Drug | Solvent | Experimental solubility / mol/L | Calculated solubility/ mol/L | %Deva |
---|---|---|---|---|
SD | Methanol | 4.70 x 10-3 [15] | 2.93 x 10-3 | 38 |
SMR | Methanol | 2.13 x 10-2 [16] | 1.94 x 10-2 | 9 |
SMT | Methanol | 4.90 x 10-2 [23] | 5.42 x 10-2 | 11 |
SD | Octanol | 8.80 x 10-5 [36] | 7.09 x 10-5 | 19 |
SMR | Octanol | 1.92 x 10-4 [36] | 1.46 x 10-4 | 24 |
SMT | Octanol | 1.60 x 10-3 [36] | 1.52 x 10-3 | 5 |
a Calculated as %Dev = 100x(C 3 Exp - C cal 3 )/C3 Exp [37].
The model results show a good approximation to the experimental data. Although deviation percentages of 38% are presented, which could be considered high, any theoretical approach to solubility data is of great importance.
The main advantage that the Abraham model is that can be used to predict other solute properties such as the toxicity of organic compounds towards different aquatic organisms. Yue et al. [35], has compiled Abraham model equation coefficients for predicting the median lethal molar concentration of organic compounds towards five species of fish (fathead minnow, guppy, bluegill, golden orfe and Medaka high-eyes) [43-44] and three species of water fleas (Daphnia magna, Ceriodaphnia dubia and Daphniapulex) [45].
In table 9 show tabulated the predicted median lethal molar concentration of SD, SMR and SMT calculated using equation 15 towards various species of fish and water fleas based the solute descriptors. the results reflect that species like Golden Orfe and Medaka high-eyes, they are extremely sensitive to sulfonamides, which shows the great danger to which some aquatic organisms are exposed, due to the dumping of these substances into the aquatic environment.
Aquatic organism | Endpoint | Drug | ||
---|---|---|---|---|
SD | SMR | SMT | ||
Fathead minnow | 96 hours | 2.55 x 10-3 | 1.32 x 10-3 | 1.07 x 10-3 |
Guppy | 96 hours | 3.22 x 10-4 | 1.62 x 10-4 | 1.14 x 10-4 |
Bluegill | 96 hours | 1.19 x 10-3 | 6.42 x 10-4 | 6.52 x 10-4 |
Golden Orfe | 96 hours | 2.02 x 10-6 | 8.15 x 10-7 | 6.19 x 10-7 |
Medaka high-eyes | 96 hours | 2.45 x 10-7 | 9.95 x 10-8 | 6.88 x 10-8 |
Daphnia magna | 48 hours | 7.41 x 10-4 | 3.47 x 10-4 | 2.73 x 10-4 |
Ceriodaphnia dubia | 48 hours | 1.27 x 10-3 | 7.52 x 10-4 | 6.38 x 10-4 |
Daphnia pulex | 48 hours | 1.57 x 10-4 | 6.79 x 10-5 | 5.93 x 10-5 |
CONCLUSIONS
The solubility of the three sulfonamides is thermodependent, increasing with increasing temperature, indicating an endothermic process, and the peak of maximum solubility is reached where the cosolvent mixture has a polarity like that of the sulfonamide.
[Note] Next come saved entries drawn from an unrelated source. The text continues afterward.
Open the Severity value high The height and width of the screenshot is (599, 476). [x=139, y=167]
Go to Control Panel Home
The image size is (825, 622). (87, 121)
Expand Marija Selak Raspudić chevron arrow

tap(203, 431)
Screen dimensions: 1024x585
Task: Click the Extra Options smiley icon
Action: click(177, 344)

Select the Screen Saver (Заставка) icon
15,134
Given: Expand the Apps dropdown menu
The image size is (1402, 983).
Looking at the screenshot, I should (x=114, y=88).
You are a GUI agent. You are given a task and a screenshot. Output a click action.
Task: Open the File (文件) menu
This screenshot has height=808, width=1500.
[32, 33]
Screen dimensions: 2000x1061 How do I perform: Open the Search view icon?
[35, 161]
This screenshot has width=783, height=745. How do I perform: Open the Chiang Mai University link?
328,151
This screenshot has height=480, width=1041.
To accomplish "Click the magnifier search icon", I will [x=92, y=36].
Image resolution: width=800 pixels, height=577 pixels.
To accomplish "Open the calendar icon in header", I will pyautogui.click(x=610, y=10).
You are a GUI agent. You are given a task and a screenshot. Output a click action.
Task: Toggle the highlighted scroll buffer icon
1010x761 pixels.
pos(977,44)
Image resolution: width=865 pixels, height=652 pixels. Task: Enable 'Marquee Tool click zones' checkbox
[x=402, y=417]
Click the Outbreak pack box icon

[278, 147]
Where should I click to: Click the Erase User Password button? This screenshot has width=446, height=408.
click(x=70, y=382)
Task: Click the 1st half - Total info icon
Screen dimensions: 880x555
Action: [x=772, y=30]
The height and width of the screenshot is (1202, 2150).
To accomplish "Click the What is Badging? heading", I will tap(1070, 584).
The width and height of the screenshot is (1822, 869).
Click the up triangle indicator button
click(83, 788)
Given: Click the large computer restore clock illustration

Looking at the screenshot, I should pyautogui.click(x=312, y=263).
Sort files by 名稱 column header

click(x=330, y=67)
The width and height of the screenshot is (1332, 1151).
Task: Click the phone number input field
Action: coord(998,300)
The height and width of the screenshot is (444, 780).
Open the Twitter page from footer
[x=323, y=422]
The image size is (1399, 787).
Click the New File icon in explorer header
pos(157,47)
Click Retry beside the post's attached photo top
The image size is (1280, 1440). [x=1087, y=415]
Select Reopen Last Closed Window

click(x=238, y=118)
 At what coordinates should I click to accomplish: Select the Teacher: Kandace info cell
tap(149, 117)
Regarding the thermodynamics of solution, both enthalpy and entropy are positive, indicating an entropic conduction of the solution process. The Abraham model, allows the calculation of the solubility of sulfonamides in an acceptable way, the calculation of the LC50, indicates that some aquatic species are extremely sensitive to these drugs and evidences the environmental problem that is being generated by the dumping of drugs to water bodies.